Since this bit of gibberish comes early in on Two Years the reader may be thinking it is all for atmosphere, and that perhaps Dana will close haul his flying jibs and get on with the story. But no. In an ice storm near the Cape, in Chapter 31,

    The boys of the other watch were in the tops, taking in the top-gallant studding-sails, and the lower and top-mast studding-sails were coming down by the run. It was nothing but "haul down and clew up," until we got all the studding-sails in, and the royals, flying-jib, and the mizen top-gallant sail furled and the ship kept off a little.

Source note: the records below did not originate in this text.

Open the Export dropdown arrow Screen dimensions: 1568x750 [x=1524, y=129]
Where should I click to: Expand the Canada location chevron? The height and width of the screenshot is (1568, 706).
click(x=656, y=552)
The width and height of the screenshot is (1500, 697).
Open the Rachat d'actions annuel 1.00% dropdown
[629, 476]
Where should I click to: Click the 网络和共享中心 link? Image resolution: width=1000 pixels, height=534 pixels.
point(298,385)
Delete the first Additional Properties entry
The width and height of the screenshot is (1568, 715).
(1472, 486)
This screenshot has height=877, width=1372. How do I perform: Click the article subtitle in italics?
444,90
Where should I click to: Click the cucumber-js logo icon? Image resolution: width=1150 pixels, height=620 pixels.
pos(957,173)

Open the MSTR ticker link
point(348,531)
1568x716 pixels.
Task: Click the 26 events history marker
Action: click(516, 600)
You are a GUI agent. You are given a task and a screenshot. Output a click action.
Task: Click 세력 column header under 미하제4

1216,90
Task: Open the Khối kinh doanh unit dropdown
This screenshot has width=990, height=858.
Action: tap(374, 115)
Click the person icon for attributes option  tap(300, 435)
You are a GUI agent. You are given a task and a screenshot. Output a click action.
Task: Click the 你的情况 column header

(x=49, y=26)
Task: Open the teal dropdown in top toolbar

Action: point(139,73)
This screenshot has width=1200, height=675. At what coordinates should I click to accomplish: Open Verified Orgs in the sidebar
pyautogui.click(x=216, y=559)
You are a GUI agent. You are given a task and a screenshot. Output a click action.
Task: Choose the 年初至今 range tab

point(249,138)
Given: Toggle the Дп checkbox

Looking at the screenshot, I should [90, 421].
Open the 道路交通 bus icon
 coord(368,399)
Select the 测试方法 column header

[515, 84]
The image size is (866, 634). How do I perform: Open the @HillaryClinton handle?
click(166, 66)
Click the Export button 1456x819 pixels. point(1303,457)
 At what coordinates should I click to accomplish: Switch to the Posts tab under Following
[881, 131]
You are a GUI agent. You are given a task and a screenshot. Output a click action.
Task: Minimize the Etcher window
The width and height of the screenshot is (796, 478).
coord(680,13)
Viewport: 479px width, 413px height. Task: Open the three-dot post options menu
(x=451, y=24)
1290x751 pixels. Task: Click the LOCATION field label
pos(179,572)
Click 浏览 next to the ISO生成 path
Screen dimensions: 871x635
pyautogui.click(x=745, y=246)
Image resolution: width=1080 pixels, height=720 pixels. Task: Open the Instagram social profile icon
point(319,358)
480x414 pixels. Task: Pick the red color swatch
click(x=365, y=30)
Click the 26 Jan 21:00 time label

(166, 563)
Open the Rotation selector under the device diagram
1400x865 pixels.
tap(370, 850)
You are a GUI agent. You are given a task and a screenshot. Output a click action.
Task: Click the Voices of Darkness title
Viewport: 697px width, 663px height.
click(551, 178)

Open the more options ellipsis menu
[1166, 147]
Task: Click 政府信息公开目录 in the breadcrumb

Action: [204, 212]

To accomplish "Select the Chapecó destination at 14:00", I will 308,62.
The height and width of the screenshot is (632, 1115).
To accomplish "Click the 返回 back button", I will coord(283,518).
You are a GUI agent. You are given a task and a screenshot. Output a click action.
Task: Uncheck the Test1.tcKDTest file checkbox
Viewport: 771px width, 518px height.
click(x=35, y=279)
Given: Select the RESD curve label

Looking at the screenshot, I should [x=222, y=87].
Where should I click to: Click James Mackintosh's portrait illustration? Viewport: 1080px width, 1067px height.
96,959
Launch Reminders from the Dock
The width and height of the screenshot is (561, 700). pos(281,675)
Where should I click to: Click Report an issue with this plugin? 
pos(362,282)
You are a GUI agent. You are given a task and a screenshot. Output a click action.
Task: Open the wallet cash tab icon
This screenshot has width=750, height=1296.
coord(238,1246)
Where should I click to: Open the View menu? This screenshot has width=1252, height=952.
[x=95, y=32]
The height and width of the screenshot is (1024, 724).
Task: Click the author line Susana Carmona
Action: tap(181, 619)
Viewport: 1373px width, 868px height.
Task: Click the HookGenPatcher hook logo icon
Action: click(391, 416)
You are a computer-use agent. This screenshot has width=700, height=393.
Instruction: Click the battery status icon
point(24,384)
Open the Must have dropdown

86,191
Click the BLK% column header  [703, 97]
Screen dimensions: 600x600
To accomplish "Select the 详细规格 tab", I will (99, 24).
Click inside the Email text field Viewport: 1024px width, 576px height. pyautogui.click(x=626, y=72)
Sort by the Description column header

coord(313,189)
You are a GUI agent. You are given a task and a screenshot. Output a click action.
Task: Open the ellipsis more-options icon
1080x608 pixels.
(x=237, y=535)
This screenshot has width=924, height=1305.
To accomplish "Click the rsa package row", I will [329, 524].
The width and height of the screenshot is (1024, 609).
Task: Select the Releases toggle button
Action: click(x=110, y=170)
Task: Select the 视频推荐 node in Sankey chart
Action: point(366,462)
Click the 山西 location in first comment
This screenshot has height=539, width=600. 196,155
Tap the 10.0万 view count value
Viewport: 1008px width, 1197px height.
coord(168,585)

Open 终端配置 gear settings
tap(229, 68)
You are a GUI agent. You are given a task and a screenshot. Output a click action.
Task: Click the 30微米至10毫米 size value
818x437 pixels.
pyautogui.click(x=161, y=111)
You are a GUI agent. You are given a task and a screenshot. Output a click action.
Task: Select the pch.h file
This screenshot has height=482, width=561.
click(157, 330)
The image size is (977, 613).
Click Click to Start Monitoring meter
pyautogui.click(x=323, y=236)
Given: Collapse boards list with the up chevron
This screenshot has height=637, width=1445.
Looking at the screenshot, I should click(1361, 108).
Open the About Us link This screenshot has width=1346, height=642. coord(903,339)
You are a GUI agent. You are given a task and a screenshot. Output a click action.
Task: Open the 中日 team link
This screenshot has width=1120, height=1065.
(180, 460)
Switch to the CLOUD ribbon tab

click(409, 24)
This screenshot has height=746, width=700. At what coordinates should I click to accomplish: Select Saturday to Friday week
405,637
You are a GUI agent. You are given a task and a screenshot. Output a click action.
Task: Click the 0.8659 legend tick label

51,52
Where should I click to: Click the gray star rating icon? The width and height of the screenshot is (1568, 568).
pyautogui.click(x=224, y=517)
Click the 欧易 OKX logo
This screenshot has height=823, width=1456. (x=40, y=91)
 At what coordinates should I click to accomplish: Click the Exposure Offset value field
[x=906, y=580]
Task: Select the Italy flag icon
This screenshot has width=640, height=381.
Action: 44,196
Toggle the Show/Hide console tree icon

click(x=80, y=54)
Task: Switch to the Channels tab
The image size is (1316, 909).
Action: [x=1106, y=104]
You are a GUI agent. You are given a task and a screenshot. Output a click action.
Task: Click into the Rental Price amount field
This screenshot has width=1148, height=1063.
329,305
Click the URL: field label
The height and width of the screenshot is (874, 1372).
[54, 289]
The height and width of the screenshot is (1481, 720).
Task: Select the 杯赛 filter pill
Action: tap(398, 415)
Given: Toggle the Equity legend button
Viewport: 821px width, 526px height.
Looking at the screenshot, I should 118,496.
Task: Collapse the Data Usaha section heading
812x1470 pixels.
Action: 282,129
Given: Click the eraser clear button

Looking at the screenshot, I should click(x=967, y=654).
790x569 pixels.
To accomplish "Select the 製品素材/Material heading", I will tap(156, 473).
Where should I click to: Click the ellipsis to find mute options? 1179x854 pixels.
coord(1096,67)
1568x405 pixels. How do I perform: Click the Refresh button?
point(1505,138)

The fore and main top-gallant sails were still on her, for the "old man" did not mean to be frightened in broad daylight.

If you are a fan of the ilk of the sea tales of Patrick MacDonald, this might appeal to you. For the rest of us who can't tell the forecastle from the bilge, nor the poop from a reef, it is trying at best, throw-the-book-across-the-room at worst.

Dana comes across as a bit of a prude, one who picks and chooses the facts to be laid out in order to to paint himself more sturdy of heart. He pointedly ignores a letter from a companion who referred to "the beautiful Indian lasses who often frequented your humble abode in the hide house."

One is here reminded of the words of Winston Churchill. As we wrote in a review of The Unexpected Hero,

    Early on, he got appointed First Lord of the Admiralty. He was rumored to have said, "What are the traditions of the Navy? Rum, sodomy, and the lash?" In later years he explained that he had never said this but wished he had.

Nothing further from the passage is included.